The other approach, Self Learned Label Patterns (SLLP), is semi-supervised, and tries to estimate the probability of a word having a certain label, given it is the middle word in a sliding window. This approach is more task-oriented than the fully unsupervised approach. The probabilities are estimated using unlabeled data, with the class labels guessed using a classifier trained on a different labeled set. This is insufficient for rare words, so context words are then included. These context words can be very informative, such as in "high --expression-- of --p51a--". To include these, the model is augmented either by looking for the presence of significant nearby words (boundary model) or by looking at the labels around the word in question (n-gram model). The boundary model looks only at one neighbor word at a time, whereas the n-gram model looks at several. Similar to the LM model above, the result is a feature vector, in this case, of class probabilities for each word.

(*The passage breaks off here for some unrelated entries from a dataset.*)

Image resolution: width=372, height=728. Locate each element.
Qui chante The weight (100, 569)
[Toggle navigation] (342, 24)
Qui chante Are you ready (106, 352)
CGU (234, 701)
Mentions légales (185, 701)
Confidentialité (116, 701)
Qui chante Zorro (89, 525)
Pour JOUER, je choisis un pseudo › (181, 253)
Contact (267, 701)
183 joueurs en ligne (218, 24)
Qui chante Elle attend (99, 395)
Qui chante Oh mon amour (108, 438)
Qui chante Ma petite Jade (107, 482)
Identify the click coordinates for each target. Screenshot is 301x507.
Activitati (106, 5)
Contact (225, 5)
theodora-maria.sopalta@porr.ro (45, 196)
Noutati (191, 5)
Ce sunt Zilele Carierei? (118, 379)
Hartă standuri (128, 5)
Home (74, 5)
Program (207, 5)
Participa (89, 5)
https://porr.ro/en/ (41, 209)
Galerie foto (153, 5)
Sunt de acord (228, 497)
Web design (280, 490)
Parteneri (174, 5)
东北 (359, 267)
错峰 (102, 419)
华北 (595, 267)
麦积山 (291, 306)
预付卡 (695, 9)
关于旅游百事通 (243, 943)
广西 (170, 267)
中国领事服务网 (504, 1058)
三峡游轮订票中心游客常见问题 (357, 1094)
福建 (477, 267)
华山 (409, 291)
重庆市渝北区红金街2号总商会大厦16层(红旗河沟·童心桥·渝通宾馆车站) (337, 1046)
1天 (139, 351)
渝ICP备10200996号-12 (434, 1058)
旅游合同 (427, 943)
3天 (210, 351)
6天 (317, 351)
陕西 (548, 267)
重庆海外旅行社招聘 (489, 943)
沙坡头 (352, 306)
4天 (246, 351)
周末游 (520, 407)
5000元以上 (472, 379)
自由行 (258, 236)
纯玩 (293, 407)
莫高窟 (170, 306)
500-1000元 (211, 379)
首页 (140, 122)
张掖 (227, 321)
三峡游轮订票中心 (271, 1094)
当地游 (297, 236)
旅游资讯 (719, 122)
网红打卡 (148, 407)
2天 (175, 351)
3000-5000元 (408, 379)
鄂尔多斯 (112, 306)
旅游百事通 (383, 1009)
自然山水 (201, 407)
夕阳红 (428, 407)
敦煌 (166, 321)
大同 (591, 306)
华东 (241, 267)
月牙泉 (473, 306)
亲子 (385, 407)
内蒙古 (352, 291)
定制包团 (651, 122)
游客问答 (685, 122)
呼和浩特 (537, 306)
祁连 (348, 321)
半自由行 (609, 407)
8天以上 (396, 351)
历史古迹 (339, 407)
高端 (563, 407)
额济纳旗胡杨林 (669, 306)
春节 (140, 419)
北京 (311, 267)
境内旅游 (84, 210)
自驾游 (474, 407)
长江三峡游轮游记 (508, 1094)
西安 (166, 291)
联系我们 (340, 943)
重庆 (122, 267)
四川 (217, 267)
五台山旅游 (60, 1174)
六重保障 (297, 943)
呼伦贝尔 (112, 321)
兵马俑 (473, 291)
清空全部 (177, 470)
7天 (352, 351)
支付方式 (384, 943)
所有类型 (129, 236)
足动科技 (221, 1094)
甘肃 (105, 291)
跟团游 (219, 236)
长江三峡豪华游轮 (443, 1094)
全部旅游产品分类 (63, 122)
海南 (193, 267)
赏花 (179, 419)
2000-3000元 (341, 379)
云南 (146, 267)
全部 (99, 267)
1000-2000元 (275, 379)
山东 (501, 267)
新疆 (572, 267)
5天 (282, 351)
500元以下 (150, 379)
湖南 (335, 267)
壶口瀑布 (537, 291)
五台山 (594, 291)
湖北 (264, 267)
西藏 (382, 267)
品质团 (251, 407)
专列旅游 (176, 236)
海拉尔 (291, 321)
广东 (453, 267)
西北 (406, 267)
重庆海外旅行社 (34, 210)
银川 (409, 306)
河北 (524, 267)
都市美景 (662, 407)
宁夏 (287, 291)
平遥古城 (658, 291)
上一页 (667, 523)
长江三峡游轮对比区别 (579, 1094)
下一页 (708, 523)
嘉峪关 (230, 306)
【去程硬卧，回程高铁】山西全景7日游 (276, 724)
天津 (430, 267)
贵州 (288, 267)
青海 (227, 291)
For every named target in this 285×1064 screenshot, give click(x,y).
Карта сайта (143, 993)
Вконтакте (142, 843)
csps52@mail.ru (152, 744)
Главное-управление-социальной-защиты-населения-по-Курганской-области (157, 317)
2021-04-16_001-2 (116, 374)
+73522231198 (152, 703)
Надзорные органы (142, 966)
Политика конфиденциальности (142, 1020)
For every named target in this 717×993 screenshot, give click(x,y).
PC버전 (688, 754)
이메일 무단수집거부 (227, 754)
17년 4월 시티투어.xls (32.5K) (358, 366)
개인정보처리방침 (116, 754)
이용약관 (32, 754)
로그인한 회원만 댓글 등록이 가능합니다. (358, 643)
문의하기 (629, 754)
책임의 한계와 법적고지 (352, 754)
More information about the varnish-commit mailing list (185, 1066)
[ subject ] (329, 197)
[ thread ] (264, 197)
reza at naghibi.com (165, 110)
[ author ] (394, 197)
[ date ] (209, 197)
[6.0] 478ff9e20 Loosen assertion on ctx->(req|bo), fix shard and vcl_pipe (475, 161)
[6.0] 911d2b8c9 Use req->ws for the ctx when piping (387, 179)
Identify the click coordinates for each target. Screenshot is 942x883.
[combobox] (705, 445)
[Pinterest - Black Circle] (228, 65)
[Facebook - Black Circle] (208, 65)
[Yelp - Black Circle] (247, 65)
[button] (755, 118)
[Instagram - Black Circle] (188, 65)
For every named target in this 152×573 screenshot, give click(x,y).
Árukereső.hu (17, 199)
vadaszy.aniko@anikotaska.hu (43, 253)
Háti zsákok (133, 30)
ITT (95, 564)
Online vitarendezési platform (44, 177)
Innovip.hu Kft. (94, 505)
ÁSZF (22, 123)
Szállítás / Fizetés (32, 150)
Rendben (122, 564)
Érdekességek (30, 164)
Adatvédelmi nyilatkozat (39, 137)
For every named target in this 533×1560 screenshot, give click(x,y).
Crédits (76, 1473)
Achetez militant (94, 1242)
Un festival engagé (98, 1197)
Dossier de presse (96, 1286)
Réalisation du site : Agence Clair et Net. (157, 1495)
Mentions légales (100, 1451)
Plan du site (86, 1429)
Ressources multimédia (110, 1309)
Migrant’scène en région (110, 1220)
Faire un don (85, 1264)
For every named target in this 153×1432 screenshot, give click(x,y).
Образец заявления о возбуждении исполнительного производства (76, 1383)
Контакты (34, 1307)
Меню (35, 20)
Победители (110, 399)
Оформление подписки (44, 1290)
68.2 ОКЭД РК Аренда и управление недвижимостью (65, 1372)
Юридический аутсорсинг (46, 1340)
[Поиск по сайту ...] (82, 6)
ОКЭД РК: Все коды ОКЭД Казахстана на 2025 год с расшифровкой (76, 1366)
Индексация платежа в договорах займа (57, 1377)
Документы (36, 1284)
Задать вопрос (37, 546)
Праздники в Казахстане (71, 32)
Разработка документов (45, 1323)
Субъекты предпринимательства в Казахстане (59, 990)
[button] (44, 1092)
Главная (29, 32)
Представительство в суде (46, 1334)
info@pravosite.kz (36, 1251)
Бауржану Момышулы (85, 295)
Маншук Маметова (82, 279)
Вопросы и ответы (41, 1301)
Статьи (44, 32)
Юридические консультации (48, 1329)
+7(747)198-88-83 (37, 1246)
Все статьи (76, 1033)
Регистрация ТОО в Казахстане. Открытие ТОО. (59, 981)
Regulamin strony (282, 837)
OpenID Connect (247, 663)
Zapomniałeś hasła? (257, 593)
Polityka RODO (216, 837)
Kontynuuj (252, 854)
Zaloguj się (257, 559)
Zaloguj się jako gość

The feature vectors for all words are then clustered, and a cluster label is chosen. This codeword is provided as an additional feature input for an NER classifier.
The method was tested on the BioCreativeII corpus. The extra features were generated from PUBMED abstracts and were then input along with fairly minimal morphological and contextual features (no dictionaries or POS) into a CRF classifier. Their method outperformed a base-line CRF model which used self-training rather than WCL, and it performed comparably to other entrants to the competition which used much more complex feature sets and hierarchy in their models. The greatest improvements are shown for short gene names (which are likely rarer) and when using multiple codebook approaches (LM model and SLLP models combined).
Related Papers
Collobert, ICML 2008 explore the advantages of using deep artificial neural-networks vs shallow classifiers like SVMs for handling various NLP tasks in a unified framework. Their framework was adapted for this paper's approach.
Mann, ACL 2008 explore using semi-supervised learning to extract useful information from features (as opposed to samples) as well, but do so in a generalized expectations framework.